The function summarizeOverlaps takes the bam files and the gene annotation to count the number of reads that are matching a gene. The union mode means if a read matches an area where two genes overlap, then it is not counted. We can also provide other parameters such as whether sequence was single-end or pair-end.
library("GenomicAlignments")
## Warning: package 'GenomicAlignments' was built under R version 3.2.3
## Loading required package: SummarizedExperiment
## Warning: package 'SummarizedExperiment' was built under R version 3.2.3
se <- summarizeOverlaps(features=ebg, reads=bamfiles,
mode="Union",
singleEnd=TRUE,
ignore.strand=TRUE
)
counts = assay(se)
Filtering the Counts
Now, if you remember from the lecture, genes that are expressed at a very low level are extremely unreliable.
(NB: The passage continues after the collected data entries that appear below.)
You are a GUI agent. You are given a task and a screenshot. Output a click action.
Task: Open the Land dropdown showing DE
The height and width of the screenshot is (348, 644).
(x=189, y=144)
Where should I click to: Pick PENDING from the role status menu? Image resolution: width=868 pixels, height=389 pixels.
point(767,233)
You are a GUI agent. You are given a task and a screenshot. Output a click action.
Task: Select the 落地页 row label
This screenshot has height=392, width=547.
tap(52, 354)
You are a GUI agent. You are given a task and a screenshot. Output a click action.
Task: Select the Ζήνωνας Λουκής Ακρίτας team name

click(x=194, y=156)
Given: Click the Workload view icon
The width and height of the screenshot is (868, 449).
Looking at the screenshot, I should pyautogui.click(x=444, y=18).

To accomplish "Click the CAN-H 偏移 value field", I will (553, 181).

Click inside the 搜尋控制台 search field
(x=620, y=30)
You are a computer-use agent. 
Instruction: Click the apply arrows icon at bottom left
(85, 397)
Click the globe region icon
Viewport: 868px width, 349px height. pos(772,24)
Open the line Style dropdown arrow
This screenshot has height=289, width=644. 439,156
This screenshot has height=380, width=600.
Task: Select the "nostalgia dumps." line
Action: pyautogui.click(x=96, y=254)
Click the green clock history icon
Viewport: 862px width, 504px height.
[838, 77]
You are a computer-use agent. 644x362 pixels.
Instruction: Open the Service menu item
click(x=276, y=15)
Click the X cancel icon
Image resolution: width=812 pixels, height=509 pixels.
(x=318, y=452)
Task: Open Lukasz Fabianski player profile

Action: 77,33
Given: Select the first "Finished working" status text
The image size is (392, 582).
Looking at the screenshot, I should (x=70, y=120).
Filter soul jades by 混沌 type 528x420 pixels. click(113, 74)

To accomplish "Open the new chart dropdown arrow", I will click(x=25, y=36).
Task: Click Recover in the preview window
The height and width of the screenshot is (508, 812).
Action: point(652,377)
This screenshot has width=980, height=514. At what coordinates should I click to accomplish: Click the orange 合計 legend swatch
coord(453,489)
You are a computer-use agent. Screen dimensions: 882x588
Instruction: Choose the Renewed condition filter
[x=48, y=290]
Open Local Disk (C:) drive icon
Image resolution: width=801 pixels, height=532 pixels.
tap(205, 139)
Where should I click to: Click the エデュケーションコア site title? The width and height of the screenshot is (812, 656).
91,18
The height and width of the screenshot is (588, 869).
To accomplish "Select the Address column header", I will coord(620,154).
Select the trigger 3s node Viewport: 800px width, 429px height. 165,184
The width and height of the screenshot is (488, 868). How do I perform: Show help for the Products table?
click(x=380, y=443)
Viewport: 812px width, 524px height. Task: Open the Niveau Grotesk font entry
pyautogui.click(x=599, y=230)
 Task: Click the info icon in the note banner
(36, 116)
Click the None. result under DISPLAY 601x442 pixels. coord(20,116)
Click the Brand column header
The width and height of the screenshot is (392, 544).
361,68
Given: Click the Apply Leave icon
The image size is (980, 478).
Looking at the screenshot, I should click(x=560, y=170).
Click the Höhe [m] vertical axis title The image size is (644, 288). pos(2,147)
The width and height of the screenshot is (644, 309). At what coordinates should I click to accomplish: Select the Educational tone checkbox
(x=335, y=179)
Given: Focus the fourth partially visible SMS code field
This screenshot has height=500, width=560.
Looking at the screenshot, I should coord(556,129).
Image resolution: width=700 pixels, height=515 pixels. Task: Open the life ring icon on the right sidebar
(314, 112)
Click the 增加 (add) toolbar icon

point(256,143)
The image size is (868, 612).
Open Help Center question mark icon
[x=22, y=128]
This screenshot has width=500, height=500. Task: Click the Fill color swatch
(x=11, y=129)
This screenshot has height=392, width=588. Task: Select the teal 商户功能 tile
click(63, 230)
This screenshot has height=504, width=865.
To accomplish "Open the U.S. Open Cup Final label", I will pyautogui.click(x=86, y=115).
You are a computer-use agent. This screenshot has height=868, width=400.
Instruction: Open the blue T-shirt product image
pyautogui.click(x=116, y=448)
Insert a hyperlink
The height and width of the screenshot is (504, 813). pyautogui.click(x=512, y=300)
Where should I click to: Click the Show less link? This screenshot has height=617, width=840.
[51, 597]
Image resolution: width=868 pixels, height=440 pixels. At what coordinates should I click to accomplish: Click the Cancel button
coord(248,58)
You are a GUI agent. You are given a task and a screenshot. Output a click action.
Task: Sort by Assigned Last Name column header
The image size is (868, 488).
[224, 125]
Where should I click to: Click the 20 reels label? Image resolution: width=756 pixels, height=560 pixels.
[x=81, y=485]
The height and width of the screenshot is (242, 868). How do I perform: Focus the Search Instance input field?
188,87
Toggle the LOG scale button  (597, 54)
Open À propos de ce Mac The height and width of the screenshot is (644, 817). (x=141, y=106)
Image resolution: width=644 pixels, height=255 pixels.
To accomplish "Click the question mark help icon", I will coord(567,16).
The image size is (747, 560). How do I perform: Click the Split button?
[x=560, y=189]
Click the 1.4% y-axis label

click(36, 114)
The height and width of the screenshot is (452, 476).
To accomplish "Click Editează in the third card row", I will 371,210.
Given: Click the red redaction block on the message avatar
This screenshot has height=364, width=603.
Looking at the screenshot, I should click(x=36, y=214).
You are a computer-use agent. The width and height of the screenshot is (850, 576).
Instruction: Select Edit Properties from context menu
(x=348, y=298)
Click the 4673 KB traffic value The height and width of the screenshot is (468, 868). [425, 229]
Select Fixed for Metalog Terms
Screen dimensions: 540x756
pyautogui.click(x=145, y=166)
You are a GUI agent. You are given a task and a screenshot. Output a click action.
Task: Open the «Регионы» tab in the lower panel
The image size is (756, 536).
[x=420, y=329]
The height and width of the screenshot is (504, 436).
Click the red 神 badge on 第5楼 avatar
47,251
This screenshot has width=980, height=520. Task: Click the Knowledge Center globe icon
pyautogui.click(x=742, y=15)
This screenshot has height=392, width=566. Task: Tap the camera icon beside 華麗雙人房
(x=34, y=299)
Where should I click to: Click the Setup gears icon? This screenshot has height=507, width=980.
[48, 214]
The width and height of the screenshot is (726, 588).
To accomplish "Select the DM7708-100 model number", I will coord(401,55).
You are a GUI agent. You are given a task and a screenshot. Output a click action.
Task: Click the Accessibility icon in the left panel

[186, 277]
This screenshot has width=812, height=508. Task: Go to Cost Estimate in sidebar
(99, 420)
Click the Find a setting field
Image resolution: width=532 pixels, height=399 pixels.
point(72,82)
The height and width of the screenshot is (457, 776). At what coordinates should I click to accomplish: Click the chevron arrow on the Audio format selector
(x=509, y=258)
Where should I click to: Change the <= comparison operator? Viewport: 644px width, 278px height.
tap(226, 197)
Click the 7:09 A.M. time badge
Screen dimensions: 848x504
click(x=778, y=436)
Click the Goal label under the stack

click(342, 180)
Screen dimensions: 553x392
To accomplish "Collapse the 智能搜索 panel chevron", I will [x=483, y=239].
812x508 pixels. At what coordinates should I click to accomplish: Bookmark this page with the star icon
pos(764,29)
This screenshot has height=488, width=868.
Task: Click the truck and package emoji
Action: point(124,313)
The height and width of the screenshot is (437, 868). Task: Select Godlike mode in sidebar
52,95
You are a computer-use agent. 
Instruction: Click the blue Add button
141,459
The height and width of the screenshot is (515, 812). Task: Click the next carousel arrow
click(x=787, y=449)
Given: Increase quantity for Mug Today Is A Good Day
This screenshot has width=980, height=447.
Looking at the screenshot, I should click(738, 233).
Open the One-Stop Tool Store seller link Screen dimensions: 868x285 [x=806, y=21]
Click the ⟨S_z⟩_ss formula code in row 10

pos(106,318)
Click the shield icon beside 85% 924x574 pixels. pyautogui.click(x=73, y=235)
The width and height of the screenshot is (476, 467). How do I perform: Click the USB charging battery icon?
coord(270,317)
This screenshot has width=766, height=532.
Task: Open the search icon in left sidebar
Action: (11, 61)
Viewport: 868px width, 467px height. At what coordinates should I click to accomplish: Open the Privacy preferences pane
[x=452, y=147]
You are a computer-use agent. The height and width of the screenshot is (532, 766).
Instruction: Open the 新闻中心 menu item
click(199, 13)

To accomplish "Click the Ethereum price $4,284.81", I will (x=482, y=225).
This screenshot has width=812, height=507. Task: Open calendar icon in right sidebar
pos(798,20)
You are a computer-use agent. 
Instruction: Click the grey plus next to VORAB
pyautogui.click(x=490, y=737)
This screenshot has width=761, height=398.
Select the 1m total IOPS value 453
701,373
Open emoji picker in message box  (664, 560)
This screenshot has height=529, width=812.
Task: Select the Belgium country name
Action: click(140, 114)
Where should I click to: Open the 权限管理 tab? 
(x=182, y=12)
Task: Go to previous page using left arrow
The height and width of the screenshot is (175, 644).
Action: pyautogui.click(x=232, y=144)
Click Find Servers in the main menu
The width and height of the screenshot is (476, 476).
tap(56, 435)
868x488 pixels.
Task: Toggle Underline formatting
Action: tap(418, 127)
We will remove all genes if neither of the groups ( KCL or KNO3 ) have a median count of 10 and call the new dataframe counts_filtered.
medianCountByGroup = t(apply(counts, 1, tapply,
expdesign, median))
maxMedian=apply(medianCountByGroup, 1, max)
counts_filtered = counts[maxMedian>=10,]
Differentially Expressed Genes
Now that we have the counts table filtered, we can start to determine if any of the genes are significantly differentially expressed using DESeq. DESeq performs a pairwise differential expression test by creating a negative binomial model.
Now we can create an object that DESeq needs using the function newCountDataSet. In order to create this dataset, we need the filtered data frame of read counts and the factor that will help group the data based on the condition.
library(DESeq)
## Warning: package 'DESeq' was built under R version 3.2.3
## Loading required package: locfit
## locfit 1.5-9.1 2013-03-22
##
## Attaching package: 'locfit'
## The following objects are masked from 'package:GenomicAlignments':
##
## left, right
## Loading required package: lattice
## Welcome to 'DESeq'. For improved performance, usability and
## functionality, please consider migrating to 'DESeq2'.
cds = newCountDataSet(counts_filtered, expdesign$condition)
Before the actual test, DESeq has to consider the difference in total reads from the different samples. This is done by using estimateSizeFactors function.
cds = estimateSizeFactors(cds)
Next DESeq will estimate the dispersion ( or variation ) of the data. If there are no replicates, DESeq can manage to create a theoretical dispersion but this is not ideal.
cds = estimateDispersions( cds )
plotDispEsts( cds )
The plot shows us that as the gene's read count increases, dispersion decreases, which is what we expect. Now we will tell DESeq what we would like to compare. Then we will use the adjusted p-value ( p-value corrected for multiple hypothesis testing ) for our cutoff.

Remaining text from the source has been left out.